Europe and the British Geographical Imagination, 1760-1830
Title | Europe and the British Geographical Imagination, 1760-1830 PDF eBook |
Author | Paul Stock |
Publisher | Oxford University Press, USA |
Total Pages | 343 |
Release | 2019-10 |
Genre | History |
ISBN | 0198807112 |
Europe and the British Geographical Imagination, 1760-1830 explores what literate British people understood by the word 'Europe' in the late eighteenth and early nineteenth centuries. Was Europe unified by shared religious heritage? Where were the edges of Europe? Was Europe primarily a commercial network or were there common political practices too? Was Britain itself a European country? While intellectual history is concerned predominantly with prominent thinkers, Paul Stock traces the history of ideas in non-elite contexts, offering a detailed analysis of nearly 350 geographical reference works, textbooks, dictionaries, and encyclopaedias, which were widely read by literate Britons of all classes, and can reveal the formative ideas about Europe circulating in Britain: ideas about religion; the natural environment; race and other theories of human difference; the state; borders; the identification of the 'centre' and 'edges' of Europe; commerce and empire; and ideas about the past, progress, and historical change. By showing how these and other questions were discussed in eighteenth- and nineteenth-century British culture, Europe and the British Geographical Imagination, 1760-1830 provides a thorough and much-needed historical analysis of Britain's enduringly complex intellectual relationship with Europe.
Savage Continent
Title | Savage Continent PDF eBook |
Author | Keith Lowe |
Publisher | St. Martin's Press |
Total Pages | 480 |
Release | 2012-07-03 |
Genre | History |
ISBN | 1250015049 |
The Second World War might have officially ended in May 1945, but in reality it rumbled on for another ten years... The end of the Second World War in Europe is one of the twentieth century's most iconic moments. It is fondly remembered as a time when cheering crowds filled the streets, danced, drank and made love until the small hours. These images of victory and celebration are so strong in our minds that the period of anarchy and civil war that followed has been forgotten. Across Europe, landscapes had been ravaged, entire cities razed and more than thirty million people had been killed in the war. The institutions that we now take for granted - such as the police, the media, transport, local and national government - were either entirely absent or hopelessly compromised. Crime rates were soaring, economies collapsing, and the European population was hovering on the brink of starvation. In Savage Continent, Keith Lowe describes a continent still racked by violence, where large sections of the population had yet to accept that the war was over. Individuals, communities and sometimes whole nations sought vengeance for the wrongs that had been done to them during the war. Germans and collaborators everywhere were rounded up, tormented and summarily executed. Concentration camps were reopened and filled with new victims who were tortured and starved.

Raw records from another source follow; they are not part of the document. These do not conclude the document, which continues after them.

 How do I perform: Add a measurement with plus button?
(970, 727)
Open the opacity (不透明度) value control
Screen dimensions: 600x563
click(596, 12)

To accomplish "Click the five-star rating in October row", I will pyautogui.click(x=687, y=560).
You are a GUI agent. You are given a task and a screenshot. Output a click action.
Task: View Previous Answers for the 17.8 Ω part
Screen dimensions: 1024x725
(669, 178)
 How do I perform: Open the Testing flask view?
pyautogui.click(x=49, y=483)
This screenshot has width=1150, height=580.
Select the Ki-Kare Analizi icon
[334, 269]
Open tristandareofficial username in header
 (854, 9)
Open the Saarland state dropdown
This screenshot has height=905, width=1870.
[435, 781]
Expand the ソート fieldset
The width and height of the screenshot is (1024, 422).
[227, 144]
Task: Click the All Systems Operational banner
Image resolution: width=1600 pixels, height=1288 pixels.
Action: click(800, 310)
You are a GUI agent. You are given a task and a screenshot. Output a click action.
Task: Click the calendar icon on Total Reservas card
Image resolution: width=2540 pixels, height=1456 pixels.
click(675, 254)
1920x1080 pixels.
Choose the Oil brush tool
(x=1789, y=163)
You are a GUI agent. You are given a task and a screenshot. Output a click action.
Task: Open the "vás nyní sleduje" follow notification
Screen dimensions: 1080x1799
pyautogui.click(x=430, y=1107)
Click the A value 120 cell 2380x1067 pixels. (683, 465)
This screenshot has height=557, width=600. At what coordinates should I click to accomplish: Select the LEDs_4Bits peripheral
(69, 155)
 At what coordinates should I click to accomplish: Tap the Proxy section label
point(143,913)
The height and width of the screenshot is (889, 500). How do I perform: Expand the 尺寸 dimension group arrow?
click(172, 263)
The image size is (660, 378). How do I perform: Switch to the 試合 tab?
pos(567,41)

Violent anti-Semitism was reborn, sparking murders and new pogroms across Europe. Massacres were an integral part of the chaos and in some places – particularly Greece, Yugoslavia and Poland, as well as parts of Italy and France – they led to brutal civil wars. In some of the greatest acts of ethnic cleansing the world has ever seen, tens of millions were expelled from their ancestral homelands, often with the implicit blessing of the Allied authorities. Savage Continent is the story of post WWII Europe, in all its ugly detail, from the end of the war right up until the establishment of an uneasy stability across Europe towards the end of the 1940s. Based principally on primary sources from a dozen countries, Savage Continent is a frightening and thrilling chronicle of a world gone mad, the standard history of post WWII Europe for years to come.